Teamsters Endorse Al Gore

W A S H I N G T O N, Sept. 7, 2000 -- Al Gore can breathe a sigh of relief.

The 1.5 million-member Teamsters union has endorsed his presidential bid by a unanimous decision of its general executive board.

The Teamsters executive board met today on a conference call to make the decision.

Swing State Boost

The union is a potent force in several battleground states that Gore needs to win the White House. Until now, the prospects that the union could sit out the presidential election or even hand its endorsement to GOP candidate George W. Bush seemed very real.

Both campaigns have actively courted the union. Republicans even feted Teamsters president James P. Hoffa at their nominating convention last month. And in recent weeks, Gore and Bush have each spoken with Hoffa.

A spokesman says the the formal announcement is expected to take place at the union’s Unity Meeting in Las Vegas on Sept. 18.

The Teamsters, who supported GOP presidential candidates throughout the 1980s before backing President Clinton in the ’90s, have not been shy in expressing their disgust with the Gore camp this summer.

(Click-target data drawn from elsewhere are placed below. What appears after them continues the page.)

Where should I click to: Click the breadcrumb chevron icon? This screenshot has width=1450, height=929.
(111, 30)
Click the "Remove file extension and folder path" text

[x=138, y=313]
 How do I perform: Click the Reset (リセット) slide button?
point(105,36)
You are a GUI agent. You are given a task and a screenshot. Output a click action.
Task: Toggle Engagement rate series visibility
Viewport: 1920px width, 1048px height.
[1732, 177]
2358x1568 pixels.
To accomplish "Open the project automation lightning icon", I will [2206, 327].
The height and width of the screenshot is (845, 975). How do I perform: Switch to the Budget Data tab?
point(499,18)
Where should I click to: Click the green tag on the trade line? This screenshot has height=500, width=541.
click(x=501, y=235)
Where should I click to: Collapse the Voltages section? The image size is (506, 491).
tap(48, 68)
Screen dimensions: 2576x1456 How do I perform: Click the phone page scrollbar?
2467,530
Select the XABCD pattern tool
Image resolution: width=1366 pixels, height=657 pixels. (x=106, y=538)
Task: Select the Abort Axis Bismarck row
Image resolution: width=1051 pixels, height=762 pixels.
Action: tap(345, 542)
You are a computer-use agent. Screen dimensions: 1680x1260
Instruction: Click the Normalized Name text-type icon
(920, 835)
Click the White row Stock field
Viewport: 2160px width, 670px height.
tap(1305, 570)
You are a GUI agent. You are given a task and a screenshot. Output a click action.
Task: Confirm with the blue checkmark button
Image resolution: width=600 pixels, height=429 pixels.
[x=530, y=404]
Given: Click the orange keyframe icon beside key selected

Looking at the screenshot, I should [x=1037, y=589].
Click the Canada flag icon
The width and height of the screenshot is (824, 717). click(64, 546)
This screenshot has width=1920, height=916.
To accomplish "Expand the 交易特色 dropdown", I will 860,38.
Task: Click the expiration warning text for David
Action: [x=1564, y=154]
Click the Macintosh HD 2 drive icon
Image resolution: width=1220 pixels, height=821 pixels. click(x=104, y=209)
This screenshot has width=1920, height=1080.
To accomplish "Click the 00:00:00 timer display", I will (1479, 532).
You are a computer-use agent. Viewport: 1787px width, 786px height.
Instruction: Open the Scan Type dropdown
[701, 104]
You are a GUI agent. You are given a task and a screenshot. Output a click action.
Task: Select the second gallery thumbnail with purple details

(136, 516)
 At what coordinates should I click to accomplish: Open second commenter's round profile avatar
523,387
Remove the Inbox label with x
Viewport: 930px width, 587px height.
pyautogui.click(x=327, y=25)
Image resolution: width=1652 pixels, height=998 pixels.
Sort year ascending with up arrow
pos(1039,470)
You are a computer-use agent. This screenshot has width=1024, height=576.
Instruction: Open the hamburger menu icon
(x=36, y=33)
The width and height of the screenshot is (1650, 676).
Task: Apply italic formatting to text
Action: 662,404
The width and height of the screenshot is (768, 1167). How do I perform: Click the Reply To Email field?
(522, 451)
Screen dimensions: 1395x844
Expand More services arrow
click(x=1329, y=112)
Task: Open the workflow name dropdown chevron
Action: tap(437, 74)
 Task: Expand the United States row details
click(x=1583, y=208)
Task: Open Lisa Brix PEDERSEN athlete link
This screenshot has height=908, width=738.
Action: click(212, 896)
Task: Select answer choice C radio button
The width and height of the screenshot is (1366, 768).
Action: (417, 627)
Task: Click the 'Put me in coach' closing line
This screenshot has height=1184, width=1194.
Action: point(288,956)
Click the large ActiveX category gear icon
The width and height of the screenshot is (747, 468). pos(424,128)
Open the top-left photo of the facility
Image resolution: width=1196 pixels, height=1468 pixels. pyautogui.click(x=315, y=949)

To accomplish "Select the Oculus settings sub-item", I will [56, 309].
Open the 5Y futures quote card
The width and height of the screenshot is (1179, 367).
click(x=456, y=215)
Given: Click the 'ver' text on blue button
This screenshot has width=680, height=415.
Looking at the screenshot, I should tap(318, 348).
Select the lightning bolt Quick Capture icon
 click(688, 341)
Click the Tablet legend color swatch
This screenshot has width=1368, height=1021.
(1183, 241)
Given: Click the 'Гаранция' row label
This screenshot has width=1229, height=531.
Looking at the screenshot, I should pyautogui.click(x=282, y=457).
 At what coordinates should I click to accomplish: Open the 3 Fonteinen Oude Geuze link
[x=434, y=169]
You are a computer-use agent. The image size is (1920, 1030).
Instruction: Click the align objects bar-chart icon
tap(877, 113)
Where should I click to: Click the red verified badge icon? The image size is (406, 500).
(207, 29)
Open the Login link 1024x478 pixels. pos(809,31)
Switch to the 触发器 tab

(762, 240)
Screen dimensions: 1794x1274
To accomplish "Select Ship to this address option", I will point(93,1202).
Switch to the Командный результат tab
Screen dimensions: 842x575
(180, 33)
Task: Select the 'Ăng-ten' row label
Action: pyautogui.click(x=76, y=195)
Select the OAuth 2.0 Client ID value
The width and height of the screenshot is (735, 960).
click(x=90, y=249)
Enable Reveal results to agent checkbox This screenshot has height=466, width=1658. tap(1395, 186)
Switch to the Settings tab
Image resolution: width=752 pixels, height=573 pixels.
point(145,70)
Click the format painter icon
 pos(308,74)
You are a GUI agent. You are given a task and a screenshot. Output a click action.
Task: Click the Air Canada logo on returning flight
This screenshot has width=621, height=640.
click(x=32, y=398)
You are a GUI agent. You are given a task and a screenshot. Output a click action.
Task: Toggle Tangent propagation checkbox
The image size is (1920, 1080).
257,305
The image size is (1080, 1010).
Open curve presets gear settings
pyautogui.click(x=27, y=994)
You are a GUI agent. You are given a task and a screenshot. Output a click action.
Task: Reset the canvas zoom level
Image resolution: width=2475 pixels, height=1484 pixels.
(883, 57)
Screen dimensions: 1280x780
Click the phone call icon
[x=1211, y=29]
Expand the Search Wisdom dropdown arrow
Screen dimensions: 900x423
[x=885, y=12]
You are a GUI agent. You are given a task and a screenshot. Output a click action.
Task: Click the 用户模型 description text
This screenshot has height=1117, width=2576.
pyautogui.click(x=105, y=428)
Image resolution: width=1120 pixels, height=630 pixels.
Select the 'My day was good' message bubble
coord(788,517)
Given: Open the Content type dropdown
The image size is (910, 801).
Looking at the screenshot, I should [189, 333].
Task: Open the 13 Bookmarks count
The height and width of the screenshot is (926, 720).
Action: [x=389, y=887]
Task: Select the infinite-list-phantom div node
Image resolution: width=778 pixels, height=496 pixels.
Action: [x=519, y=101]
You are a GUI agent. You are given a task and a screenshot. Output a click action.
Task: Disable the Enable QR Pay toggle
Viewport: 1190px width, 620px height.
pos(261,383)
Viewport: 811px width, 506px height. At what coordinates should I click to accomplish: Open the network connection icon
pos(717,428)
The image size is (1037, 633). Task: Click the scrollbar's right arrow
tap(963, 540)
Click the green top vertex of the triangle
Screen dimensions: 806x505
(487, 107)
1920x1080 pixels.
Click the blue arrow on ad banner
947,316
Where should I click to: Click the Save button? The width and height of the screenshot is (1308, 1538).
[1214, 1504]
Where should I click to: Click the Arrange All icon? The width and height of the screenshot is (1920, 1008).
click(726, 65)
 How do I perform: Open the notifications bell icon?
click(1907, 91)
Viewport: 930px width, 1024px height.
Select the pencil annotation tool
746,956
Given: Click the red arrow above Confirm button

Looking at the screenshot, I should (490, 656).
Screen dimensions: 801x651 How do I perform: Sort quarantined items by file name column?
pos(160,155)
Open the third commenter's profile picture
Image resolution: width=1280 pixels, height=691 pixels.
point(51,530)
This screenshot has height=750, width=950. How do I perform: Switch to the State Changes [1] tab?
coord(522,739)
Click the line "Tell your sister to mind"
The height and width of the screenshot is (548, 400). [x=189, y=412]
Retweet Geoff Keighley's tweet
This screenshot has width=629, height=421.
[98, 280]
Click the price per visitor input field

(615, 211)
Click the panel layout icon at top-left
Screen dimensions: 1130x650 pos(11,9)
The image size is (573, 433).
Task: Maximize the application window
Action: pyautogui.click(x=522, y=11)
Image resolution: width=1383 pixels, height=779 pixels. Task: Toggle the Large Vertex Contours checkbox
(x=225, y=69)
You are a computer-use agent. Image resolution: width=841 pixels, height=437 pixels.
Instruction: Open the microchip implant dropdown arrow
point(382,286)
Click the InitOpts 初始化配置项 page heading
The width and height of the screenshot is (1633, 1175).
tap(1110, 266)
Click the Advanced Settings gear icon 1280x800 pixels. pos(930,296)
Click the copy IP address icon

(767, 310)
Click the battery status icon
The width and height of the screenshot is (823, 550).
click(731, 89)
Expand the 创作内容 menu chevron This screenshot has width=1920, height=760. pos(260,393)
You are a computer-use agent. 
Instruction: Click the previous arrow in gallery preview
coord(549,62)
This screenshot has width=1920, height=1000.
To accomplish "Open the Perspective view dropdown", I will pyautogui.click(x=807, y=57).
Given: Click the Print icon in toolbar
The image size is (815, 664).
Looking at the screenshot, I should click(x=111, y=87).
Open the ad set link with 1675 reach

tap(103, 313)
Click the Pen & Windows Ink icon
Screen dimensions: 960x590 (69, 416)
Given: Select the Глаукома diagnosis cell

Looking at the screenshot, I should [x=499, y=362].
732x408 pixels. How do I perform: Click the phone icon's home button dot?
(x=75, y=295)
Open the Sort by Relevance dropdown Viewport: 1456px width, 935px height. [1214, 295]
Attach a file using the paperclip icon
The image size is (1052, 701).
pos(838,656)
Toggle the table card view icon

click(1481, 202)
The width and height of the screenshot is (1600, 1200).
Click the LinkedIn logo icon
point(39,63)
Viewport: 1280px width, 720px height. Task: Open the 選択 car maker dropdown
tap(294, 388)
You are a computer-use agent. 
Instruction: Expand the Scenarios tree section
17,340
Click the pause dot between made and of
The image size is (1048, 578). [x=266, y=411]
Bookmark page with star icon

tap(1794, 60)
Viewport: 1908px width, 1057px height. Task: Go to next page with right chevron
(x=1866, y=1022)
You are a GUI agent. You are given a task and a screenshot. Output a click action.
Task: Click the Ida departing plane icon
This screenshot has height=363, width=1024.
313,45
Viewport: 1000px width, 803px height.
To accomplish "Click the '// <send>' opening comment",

Stung by the vice president’s support for the North American Free Trade Agreement and, more recently, Permanent Normal Trading Relations for China — two measures organized labor fought to defeat — the union opted out of the AFL-CIO’s early Gore endorsement in October. The AFL-CIO’s backing was viewed as critical to Gore’s success in brushing aside primary challenger Bill Bradley.

Talking Tough

The bad blood came to a head when Gore tapped Commerce Secretary Bill Daley to chair his campaign, a move union leaders considered a “slap in the face.”

Daley, viewed by organized labor as ardently pro-business, has since reached out to local union leaders, and Gore himself met with AFL-CIO President John Sweeney to try to assuage labor’s concerns.

In June, union leader James P. Hoffa had been blunt in warning the Gore camp not to take the Teamsters’ support for granted.

“We are very powerful and Al Gore cannot get elected without organized labor,” he said.

Both publicly and privately, Hoffa and his Teamster brethren had made no secret about their disappointment with the vice president. Hoffa had demanded that Gore “articulate a comprehensive policy with regard to organized labor,” adding “there has been a complete absence of discussion on how do we keep jobs in this country.”

Since then, Gore has recast himself as a populist defender of the working class.

Union spokesman Bret Caldwell said, “Since the convention, Vice President Gore has articulated a message to the American people that is pro-working families… He is going to do the best thing by the American worker as president of the United States.”

As for enthusiasm for the vice president among the rank-and-file membership, Caldwell says,“I think you will see that the Teamsters are going to be 100 percent behind Al Gore.”